TASK REQUIREMENTS
In the material below, find every line containing the string "Services" and return it.

GIVEN DATA
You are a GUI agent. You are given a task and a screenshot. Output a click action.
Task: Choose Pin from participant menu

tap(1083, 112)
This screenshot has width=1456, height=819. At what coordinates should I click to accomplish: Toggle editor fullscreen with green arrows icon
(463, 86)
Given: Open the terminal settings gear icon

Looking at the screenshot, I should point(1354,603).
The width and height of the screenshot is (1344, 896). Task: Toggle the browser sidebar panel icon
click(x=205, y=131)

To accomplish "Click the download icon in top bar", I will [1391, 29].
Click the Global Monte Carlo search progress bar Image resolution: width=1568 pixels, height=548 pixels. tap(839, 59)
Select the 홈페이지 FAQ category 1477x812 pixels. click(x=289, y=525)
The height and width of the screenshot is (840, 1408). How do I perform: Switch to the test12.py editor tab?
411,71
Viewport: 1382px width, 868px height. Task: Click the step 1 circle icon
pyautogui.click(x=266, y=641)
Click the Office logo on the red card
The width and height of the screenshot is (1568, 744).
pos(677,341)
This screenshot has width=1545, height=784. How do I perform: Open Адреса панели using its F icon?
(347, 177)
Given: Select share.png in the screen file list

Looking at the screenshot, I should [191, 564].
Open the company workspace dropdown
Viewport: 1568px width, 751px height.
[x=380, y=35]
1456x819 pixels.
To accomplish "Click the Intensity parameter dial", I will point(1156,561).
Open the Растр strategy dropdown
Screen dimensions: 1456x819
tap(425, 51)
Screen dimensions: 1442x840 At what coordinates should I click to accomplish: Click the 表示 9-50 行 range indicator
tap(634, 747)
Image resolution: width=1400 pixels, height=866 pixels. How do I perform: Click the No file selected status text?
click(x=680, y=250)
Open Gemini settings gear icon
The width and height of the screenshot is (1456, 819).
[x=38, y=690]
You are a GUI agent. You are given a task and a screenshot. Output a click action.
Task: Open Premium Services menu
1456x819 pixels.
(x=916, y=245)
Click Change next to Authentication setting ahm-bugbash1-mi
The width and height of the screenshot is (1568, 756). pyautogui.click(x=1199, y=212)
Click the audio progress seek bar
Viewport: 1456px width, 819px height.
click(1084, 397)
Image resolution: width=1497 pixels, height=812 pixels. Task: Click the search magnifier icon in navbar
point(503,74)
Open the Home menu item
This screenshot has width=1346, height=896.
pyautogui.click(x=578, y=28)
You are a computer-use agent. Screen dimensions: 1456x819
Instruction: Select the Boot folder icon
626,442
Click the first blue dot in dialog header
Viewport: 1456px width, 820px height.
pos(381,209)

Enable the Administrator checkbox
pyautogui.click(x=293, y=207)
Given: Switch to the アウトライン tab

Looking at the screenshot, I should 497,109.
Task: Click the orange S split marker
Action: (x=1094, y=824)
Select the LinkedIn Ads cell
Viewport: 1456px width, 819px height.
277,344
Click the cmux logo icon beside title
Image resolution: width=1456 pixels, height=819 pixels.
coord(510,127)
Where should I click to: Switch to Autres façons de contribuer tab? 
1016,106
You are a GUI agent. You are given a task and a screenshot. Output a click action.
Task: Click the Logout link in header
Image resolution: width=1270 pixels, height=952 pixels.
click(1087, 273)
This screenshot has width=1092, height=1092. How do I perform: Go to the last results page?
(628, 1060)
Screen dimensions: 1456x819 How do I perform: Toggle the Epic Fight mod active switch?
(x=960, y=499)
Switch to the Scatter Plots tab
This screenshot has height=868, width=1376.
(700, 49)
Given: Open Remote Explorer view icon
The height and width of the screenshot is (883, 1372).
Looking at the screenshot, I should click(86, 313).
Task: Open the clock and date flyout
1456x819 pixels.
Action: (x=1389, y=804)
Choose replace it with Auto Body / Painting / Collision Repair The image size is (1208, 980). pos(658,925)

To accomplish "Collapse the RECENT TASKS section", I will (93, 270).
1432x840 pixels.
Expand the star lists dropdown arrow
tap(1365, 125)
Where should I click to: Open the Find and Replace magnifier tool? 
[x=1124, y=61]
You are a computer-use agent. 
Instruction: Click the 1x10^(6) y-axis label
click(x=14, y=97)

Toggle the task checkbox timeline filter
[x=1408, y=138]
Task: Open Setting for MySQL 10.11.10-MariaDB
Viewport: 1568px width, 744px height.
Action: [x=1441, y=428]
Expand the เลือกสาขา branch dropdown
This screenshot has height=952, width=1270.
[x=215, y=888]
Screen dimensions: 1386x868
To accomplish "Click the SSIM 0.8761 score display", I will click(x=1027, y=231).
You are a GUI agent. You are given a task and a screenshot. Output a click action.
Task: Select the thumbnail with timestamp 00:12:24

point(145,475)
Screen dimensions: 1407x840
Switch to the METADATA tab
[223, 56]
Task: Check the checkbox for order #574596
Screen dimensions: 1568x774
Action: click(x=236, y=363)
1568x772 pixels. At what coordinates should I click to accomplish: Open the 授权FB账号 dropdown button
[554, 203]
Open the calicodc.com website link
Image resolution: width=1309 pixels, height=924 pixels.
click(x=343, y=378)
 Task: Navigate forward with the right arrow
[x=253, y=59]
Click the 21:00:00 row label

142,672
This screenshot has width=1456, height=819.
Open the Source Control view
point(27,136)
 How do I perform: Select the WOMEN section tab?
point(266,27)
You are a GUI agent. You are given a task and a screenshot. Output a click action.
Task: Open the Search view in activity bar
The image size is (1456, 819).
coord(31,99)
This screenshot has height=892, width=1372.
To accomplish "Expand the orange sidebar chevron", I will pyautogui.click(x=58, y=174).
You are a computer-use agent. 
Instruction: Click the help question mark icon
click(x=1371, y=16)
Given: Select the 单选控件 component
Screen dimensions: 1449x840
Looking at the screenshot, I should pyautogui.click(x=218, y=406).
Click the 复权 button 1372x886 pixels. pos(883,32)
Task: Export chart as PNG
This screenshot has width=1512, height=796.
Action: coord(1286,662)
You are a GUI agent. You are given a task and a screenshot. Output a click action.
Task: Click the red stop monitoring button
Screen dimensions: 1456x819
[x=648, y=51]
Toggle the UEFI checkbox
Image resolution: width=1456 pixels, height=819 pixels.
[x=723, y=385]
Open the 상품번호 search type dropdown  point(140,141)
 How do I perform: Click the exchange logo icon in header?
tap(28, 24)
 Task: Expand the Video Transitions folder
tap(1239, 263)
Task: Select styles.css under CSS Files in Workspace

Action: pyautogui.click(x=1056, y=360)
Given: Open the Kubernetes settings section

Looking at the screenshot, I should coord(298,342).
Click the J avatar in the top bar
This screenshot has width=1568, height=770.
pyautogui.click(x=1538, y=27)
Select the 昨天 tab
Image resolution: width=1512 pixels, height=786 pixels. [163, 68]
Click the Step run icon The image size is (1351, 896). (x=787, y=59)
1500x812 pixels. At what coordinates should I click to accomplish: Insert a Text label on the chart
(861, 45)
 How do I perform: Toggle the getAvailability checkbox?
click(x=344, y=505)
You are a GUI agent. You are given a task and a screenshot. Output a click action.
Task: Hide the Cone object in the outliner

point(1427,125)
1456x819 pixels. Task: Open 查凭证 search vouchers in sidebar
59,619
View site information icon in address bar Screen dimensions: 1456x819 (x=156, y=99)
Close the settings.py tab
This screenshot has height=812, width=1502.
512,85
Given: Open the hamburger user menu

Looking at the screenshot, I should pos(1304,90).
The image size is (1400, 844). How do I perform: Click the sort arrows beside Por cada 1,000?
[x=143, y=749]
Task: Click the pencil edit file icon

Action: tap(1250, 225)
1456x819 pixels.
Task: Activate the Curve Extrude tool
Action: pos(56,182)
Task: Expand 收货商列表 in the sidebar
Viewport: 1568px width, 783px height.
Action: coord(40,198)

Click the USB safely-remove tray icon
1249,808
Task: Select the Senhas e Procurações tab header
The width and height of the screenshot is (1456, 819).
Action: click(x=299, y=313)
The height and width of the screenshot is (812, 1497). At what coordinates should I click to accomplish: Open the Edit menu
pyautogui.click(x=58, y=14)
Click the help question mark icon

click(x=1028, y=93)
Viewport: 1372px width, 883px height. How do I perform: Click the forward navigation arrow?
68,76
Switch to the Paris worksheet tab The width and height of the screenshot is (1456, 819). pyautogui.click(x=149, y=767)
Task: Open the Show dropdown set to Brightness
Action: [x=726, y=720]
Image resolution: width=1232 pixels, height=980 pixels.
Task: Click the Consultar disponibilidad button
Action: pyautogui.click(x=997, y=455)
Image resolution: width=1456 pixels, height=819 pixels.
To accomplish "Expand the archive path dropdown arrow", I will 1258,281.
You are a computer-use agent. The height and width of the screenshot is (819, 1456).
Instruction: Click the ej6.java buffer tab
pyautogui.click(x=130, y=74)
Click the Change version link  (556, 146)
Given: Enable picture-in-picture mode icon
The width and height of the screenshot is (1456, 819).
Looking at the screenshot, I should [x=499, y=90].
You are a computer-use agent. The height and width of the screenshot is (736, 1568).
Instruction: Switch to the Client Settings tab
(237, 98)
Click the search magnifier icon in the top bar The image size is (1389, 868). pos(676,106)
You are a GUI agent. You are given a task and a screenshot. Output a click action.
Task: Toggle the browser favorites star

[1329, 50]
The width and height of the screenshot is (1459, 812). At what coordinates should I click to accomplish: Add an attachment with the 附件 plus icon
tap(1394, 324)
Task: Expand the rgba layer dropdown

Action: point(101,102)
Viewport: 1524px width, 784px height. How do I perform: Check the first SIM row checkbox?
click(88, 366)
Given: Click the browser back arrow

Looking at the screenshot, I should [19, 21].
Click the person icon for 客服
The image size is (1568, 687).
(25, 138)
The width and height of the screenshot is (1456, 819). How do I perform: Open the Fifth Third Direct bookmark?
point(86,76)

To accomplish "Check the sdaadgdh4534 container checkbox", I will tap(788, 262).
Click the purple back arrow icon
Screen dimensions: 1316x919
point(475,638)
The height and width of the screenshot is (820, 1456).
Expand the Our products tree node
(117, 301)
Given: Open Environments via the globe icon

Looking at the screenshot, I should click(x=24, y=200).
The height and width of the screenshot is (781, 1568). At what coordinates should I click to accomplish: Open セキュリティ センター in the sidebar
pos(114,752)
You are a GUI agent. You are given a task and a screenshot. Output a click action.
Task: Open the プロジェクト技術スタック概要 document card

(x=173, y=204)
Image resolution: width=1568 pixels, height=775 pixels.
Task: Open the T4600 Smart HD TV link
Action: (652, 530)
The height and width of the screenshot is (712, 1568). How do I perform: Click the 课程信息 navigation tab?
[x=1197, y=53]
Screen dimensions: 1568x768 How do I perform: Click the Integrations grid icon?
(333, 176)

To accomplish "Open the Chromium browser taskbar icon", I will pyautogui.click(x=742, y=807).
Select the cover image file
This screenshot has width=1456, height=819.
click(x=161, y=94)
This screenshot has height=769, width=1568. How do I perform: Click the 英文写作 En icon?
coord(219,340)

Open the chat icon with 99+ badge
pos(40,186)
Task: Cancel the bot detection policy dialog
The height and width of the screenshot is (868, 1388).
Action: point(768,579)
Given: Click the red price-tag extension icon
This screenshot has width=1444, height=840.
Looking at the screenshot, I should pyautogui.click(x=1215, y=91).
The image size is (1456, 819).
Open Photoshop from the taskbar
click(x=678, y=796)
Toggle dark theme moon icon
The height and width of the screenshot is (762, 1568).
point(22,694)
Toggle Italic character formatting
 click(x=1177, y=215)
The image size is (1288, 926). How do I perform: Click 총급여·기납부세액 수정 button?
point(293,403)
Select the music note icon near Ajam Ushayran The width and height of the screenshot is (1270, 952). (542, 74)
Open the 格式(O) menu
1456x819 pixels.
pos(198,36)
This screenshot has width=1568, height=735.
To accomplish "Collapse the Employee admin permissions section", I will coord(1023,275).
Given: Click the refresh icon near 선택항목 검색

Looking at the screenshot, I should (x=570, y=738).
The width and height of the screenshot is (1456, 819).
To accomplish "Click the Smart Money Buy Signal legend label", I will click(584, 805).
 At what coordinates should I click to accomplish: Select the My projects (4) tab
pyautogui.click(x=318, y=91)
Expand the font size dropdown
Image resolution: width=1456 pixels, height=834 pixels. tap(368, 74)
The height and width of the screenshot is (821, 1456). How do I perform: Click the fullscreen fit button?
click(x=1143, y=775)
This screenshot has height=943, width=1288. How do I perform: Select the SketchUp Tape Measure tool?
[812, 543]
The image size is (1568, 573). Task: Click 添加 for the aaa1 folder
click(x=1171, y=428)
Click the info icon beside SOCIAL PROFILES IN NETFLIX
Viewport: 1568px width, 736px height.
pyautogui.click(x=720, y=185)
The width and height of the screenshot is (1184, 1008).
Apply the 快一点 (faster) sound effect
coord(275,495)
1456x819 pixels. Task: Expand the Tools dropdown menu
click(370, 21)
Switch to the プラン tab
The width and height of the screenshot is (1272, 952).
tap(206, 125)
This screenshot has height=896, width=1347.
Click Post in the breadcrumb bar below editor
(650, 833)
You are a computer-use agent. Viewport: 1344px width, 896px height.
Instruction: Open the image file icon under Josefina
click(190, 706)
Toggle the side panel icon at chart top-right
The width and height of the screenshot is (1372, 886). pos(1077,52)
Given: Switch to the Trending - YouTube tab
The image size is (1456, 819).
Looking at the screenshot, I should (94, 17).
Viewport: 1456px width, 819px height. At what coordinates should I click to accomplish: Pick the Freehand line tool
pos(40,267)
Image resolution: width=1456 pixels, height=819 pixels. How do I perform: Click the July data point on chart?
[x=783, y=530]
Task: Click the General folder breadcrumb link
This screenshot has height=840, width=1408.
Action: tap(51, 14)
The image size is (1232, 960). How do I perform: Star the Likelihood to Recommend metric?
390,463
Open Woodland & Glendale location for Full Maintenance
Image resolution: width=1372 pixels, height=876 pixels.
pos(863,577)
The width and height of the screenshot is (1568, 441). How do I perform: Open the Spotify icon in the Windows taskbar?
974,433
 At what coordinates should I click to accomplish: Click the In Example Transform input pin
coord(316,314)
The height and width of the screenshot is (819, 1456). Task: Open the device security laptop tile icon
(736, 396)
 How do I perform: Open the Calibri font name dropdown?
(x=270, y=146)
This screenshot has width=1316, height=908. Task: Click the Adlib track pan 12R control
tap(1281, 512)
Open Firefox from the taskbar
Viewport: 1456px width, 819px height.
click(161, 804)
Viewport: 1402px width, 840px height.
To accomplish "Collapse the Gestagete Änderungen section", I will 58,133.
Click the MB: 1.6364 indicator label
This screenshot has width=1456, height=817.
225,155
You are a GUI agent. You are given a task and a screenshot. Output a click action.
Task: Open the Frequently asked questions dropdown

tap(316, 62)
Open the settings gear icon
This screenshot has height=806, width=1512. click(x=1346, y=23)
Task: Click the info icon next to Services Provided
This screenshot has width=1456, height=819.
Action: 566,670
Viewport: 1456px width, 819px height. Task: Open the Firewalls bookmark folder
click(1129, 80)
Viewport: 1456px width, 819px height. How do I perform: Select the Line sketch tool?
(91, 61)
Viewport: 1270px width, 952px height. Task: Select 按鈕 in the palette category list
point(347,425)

RESPONSE
Task: Open Premium Services menu
Task: Click the info icon next to Services Provided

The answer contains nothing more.